Not a one of us knows how much time we have left. That’s what makes life precious, and time, the most valuable of resources.
“Discipline is your relationship with the time that you have left.” - Barbara McNally
Time may be money, but once it’s gone, it’s gone
The value of money has long been used as a way to value time.
As limited resources, both can be spent, invested, or squandered.
Our consumer culture feeds the myth that the more material things one has, the happier one is. In focusing on the almighty dollar and all that it affords us, we can give short shrift to an even scarcer resource: our time.
The general idea is that we give up one for the other. But time, unlike money is strictly limited.
Once gone, you can never buy it back, earn it back, win it back, steal it back. No matter what you do or who you are or what you have, time can never come again.
Valuing time, money & happiness
Research by Harvard Business School professor Ashley Whillans, et al. (2015) found that overall well-being in life is significantly impacted by how we regard our time, and how we use it.
Their study showed a strong connection between people that tended to value time over money, and greater levels of happiness. This was true regardless of income level, marital status, or level of materialism or affluence.

> _Stored data_
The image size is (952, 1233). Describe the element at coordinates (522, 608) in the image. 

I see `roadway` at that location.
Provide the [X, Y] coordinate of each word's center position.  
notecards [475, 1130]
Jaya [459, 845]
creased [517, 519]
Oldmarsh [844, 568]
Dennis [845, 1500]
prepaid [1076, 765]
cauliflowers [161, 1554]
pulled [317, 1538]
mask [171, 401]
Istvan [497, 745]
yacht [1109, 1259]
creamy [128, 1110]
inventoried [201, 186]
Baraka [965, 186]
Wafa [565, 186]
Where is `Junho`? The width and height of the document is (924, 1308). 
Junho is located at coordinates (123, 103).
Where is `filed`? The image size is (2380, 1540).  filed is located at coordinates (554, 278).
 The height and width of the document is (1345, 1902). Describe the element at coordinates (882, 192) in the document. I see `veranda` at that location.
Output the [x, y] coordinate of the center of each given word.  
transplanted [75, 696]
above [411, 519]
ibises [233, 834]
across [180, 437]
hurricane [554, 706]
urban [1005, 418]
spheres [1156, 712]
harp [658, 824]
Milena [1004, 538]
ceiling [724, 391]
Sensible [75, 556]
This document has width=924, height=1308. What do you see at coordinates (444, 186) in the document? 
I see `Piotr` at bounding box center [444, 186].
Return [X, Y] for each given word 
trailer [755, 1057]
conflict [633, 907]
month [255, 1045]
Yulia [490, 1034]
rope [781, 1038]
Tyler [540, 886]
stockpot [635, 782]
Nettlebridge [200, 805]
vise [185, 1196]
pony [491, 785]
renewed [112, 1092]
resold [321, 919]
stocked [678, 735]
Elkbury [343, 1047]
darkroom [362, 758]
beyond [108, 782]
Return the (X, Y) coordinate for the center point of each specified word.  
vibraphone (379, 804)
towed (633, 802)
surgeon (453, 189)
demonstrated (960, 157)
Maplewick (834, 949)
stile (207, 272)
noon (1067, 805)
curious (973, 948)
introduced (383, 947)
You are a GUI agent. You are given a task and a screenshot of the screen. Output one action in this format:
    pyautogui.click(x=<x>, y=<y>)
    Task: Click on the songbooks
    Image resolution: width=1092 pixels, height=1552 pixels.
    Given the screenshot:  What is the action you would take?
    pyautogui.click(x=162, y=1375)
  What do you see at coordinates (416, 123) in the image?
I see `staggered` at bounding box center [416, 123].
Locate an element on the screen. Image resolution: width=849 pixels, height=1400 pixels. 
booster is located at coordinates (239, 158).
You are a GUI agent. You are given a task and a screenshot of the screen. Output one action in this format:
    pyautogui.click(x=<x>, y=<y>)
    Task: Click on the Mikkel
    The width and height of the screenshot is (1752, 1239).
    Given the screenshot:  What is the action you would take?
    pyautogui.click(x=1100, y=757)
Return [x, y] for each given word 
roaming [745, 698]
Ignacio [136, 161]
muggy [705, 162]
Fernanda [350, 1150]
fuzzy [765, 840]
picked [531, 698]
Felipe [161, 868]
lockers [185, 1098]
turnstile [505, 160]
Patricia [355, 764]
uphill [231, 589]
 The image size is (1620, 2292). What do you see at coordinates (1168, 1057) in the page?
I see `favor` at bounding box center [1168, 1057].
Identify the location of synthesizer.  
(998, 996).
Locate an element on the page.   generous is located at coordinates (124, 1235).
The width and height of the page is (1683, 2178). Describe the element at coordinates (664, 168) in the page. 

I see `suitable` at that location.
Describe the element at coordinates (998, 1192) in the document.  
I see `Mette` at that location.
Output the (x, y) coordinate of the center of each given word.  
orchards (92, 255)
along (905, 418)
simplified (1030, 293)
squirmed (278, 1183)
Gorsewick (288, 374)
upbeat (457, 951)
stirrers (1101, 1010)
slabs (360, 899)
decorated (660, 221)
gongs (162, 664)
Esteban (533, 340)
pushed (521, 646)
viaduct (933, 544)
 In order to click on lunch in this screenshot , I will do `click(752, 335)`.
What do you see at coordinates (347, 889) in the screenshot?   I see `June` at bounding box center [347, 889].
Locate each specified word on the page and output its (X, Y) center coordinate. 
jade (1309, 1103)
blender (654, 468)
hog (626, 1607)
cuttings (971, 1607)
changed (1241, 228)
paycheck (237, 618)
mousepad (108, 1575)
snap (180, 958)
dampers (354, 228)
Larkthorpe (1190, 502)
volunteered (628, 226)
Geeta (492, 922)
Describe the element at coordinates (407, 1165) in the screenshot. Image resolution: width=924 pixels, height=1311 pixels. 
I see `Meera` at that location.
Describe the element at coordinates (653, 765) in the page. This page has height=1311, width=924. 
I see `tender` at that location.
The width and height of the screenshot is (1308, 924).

> _Exercises to complete_
1 > According to the essay on time and money, time can never be regained by any of several means. List every one of those means.
2 > In the essay on time and money, at which school is Ashley Whillans a professor?
3 > Write the next part of the essay on time, money and happiness, picking up after its final sentence.

> _Expected outputs_
1 > buy it back, earn it back, win it back, steal it back

2 > Harvard Business School

3 >
Underlying this link is how valuing time over money impacts time-use: both in what we choose to spend time doing, as well as how we maximize and capture the time we have.
“It is not enough to be busy … The question is: what are we busy about?” – Henry David Thoreau
Valuing time drives life choices, happiness
Valuing time is more than a motivational screensaver or bumper sticker.
Instead, it’s active. It’s behavioral.
Lee-Yoon and Whillans (2018) found that those people who prioritized time over money reported greater well-being and happiness. This was in part due to their increased likelihood of using time in ways that made them happy.
Researchers found the connection between valuing time over money and time use behaviors big and small. The key seemed the pursuit of ‘intrinsically motivated’ interests, disconnected from external catalysts or rewards.
Whillans, et al. (2019) tracked 1,000 university graduates and compared those that valued time over money and vice versa, for a year post-graduation.
The researchers found that a year after this big transition, the graduates who valued time over money tended to select more intrinsically fulfilling pursuits, and were happier a year on.
Ultimately, how we value our time is how we value ourselves. This can mean knowing who we are enough to pursue a life that is our own or not wasting time on people undeserving.
Valuing time over money has also shown to extend to daily behavior and consumer choices.
Buying time
The quality of life is a culmination of the quality of many moments in time. While you can never buy time back, money can be used as a tool to expand the quality of the time we have.
This can mean exotic vacations but it also can mean paying for closer parking, opting for direct flights that get you in earlier, or eating the cost rather than spending your time to return small problem orders.
Though it makes for a way-less-exciting social media post, your time: more hours for you on this day – becomes just as important as the new toy or designer whatever we can spend our money on.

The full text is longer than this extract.